One of the features of the 2015 Final has been the remarkable performances of the younger generation, and it was 24-year-old Douglas Lindelow from Sweden, lying 12th with Casello, who was first to leave all the poles in place. The Netherlands’ Maikel van der Vleuten and VDL Groep Verdi immediately followed suit and when America’s Beezie Madden (Simon) and Belgium’s Jos Verlooy (Domino), who each carried six penalty points into the last day, were also fault-free, they shot up the leaderboard, while Penelope Leprevost (Vagabond de la Pomme) carrying five penalties, put the pressure on the top three when also foot-perfect .
Bertram Allen and Molly Malone were just one penalty point behind the leaders as the day began, but they began to look vulnerable when the massive 1.75m-wide oxer at fence five hit the floor. And when Guerdat jumped clear, but joint-leader Fellers had two fences down, the Swiss star went into the second round still on a clean sheet. With Leprevost and Allen now lying joint-second with five faults apiece, he had a fence in hand as the second round began. But things didn’t go quite to plan for the eventual champion this time out.
Faulted once more
Both Leprevost and Allen faulted once more to put them on a nine-fault final total, and it seemed the Longines 2015 title must surely already be in Guerdat’s grasp. But the crowd gripped their seats and gasped when his chestnut mare, Albfuehren’s Paille, hit the first element of the double at five. And then it almost completely unravelled for the Swiss star on the turn to the last.

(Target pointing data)
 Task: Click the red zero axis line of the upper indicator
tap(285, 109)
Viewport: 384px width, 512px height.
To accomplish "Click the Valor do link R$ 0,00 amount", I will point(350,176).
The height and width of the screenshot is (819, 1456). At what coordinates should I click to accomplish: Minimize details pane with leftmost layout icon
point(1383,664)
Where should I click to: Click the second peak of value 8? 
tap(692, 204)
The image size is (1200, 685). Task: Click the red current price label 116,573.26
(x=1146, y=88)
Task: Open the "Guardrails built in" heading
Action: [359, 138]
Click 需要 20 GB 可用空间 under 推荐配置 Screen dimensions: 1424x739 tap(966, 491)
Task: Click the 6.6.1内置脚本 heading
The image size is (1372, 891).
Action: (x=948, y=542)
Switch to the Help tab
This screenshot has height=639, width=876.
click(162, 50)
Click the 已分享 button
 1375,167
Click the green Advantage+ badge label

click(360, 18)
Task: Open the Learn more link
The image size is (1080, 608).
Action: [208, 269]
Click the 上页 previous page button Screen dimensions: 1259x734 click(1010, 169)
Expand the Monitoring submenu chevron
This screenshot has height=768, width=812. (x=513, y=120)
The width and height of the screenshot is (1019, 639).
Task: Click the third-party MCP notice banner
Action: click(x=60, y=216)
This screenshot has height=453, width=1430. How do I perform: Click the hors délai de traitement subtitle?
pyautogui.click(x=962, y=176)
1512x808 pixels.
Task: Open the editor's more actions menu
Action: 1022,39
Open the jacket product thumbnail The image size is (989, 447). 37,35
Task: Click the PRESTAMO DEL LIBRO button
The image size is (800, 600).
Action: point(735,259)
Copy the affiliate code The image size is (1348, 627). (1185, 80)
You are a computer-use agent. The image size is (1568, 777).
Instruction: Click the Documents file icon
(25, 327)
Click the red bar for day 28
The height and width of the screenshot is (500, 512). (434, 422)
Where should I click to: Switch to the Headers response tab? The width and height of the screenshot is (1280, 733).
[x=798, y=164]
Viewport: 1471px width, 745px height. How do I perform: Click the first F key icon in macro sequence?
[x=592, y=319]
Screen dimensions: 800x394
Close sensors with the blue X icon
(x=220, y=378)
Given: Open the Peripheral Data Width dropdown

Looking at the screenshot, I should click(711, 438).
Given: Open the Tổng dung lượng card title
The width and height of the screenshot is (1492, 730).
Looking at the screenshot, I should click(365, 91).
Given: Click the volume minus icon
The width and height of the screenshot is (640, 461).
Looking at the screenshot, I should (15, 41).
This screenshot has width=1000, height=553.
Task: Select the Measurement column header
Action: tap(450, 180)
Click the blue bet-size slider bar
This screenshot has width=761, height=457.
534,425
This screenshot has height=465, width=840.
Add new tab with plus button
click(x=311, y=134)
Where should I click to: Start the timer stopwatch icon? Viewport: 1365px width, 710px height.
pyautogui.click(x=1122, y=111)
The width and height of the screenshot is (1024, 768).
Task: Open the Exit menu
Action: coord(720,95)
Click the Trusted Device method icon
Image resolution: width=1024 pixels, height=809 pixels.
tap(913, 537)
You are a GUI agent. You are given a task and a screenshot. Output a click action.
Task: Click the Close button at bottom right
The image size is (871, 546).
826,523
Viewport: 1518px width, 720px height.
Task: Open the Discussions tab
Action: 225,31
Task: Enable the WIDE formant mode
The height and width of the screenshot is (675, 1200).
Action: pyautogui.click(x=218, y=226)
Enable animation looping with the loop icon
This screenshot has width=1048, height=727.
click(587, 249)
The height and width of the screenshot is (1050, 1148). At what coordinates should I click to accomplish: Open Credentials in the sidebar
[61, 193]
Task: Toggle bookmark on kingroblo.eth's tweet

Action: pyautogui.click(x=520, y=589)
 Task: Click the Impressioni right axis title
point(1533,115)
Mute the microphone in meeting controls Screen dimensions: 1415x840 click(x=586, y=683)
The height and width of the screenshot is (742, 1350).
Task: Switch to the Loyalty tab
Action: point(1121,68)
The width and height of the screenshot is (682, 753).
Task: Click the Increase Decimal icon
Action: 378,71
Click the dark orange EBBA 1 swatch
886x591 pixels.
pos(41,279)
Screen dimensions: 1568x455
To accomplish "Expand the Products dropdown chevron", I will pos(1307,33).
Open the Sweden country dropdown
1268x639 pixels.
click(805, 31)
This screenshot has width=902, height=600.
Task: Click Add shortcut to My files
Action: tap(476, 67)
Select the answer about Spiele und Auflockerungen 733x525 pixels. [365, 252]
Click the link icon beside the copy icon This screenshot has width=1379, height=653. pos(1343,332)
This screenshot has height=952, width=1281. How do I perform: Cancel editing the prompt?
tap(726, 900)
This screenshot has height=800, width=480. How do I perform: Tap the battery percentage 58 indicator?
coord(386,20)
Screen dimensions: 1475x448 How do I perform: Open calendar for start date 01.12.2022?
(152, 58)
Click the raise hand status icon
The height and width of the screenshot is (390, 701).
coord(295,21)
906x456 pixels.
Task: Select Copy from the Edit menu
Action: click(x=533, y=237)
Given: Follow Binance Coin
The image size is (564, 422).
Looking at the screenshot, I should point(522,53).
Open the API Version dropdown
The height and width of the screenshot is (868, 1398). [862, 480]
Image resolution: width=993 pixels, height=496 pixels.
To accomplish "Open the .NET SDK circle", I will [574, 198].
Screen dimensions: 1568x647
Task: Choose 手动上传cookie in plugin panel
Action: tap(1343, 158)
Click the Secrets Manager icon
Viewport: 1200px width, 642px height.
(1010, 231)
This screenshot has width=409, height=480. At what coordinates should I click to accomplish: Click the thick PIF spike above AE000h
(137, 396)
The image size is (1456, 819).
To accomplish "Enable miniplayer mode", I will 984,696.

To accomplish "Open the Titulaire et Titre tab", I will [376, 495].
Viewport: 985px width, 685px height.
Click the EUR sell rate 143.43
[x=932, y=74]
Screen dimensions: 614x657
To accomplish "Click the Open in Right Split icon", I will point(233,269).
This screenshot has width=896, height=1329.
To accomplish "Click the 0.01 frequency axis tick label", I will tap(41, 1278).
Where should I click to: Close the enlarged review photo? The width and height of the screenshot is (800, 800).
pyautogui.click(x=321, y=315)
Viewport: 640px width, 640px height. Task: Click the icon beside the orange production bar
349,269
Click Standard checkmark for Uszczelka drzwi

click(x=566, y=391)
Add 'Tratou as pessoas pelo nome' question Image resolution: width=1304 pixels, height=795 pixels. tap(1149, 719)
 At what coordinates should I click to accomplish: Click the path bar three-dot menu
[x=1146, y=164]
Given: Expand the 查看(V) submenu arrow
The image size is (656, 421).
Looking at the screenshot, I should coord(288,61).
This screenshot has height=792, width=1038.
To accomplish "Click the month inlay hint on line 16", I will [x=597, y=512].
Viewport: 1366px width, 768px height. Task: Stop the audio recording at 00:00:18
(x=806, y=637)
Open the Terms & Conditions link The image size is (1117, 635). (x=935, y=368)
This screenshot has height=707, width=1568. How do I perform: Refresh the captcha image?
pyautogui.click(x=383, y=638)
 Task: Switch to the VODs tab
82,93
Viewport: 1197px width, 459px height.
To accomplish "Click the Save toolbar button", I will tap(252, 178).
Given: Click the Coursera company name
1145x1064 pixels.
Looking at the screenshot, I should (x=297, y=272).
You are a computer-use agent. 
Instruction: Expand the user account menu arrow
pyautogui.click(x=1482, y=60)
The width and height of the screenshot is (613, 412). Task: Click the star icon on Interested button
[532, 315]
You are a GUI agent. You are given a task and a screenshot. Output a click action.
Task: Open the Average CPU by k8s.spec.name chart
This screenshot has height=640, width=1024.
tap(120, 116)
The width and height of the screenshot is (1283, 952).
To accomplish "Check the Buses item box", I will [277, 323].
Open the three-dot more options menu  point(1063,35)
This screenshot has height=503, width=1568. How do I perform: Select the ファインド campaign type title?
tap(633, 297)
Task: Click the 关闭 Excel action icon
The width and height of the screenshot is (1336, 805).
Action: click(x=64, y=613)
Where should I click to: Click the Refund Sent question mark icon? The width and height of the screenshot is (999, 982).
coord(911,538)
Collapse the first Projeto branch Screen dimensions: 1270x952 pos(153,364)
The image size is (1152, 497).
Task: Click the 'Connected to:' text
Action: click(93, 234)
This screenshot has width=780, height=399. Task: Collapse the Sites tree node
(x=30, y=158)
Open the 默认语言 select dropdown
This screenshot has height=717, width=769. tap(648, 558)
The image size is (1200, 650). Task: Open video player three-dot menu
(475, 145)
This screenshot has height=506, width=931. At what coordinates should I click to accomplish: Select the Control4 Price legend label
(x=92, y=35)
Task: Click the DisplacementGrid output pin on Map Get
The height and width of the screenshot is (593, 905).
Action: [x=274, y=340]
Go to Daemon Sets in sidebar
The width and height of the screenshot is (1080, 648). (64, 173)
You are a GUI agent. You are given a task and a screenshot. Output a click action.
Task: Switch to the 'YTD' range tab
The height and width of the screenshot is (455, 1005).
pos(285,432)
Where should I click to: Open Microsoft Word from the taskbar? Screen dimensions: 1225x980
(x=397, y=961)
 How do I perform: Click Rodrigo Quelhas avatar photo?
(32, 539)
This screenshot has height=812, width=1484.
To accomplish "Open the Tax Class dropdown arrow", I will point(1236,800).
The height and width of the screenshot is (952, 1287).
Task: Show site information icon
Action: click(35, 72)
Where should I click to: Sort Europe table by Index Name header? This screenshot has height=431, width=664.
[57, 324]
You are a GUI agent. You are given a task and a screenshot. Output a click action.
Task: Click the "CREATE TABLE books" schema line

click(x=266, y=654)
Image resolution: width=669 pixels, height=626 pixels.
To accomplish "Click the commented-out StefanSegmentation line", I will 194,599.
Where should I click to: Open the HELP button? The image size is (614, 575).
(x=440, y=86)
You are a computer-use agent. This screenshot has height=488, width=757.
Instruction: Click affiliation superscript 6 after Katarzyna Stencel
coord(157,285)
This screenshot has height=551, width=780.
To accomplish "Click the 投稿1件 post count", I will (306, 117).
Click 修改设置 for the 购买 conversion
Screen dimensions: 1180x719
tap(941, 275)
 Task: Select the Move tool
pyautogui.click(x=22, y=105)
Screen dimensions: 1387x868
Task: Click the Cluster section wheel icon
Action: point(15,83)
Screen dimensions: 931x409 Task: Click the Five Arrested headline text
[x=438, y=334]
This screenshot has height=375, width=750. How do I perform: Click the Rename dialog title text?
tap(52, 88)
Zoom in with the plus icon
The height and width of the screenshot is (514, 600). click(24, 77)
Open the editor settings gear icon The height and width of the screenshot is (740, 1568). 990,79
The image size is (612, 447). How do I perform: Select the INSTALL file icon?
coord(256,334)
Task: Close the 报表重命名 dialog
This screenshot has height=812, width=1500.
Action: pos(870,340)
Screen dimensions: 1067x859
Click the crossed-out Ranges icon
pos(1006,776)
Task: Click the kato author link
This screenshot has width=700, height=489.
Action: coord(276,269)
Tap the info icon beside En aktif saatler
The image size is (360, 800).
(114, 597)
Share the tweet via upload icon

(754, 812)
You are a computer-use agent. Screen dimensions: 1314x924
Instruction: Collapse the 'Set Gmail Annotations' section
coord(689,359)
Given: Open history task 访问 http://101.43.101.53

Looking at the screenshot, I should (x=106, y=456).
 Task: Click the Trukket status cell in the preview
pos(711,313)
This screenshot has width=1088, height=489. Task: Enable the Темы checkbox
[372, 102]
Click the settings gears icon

List of tasks –
[a] Reproduce the rows verbatim, starting at the line that contains "Click the blue bet-size slider bar" and ending at the line that contains "tap(913, 537)", with both of those lines included.
[b] Carry the show jumping report forward from its final sentence.
The show jumping report and the rows are unrelated material.

Answers in order –
[a]
Click the blue bet-size slider bar
This screenshot has width=761, height=457.
534,425
This screenshot has height=465, width=840.
Add new tab with plus button
click(x=311, y=134)
Where should I click to: Start the timer stopwatch icon? Viewport: 1365px width, 710px height.
pyautogui.click(x=1122, y=111)
The width and height of the screenshot is (1024, 768).
Task: Open the Exit menu
Action: coord(720,95)
Click the Trusted Device method icon
Image resolution: width=1024 pixels, height=809 pixels.
tap(913, 537)

[b]
“I don’t really want to think about it!” he said afterwards. “I didn’t expect the first mistake, those four strides (from fence 4 to 5a) turned out to be very, very long, and that triple combination wasn’t good for me at all, but once we were past that I thought now stay calm. But coming to the last I knew the time was tight. I could hear Martin Fuchs outside the arena saying “go, go!” and I don’t know what I did. I just went as fast as I could to the finish line, but unfortunately there was a big fence in the way!” he said with a laugh.
The last fence indeed hit the floor with crash, and it was only his ferocious gallop to get through the beam inside the 68 seconds time-allowed that saved the day. If he had added a single time fault to the eight fence penalties he had just collected, would have been forced into a three-way jump-off against Leprevost and Allen. And he has endured too many unsuccessful FEI World Cup™ Final jump-offs before to make that an enticing prospect.
Leprevost’s faster time of 65.30 with Vagabond de la Pomme secured runner-up spot while Allen had to settle for third when a half-second slower.
A real fighter
Guerdat described his winning ride, Albfuehren’s Paille, as “a real fighter, today a lot of horses were really struggling but every time she sees a fence she wants to jump it, no matter what.”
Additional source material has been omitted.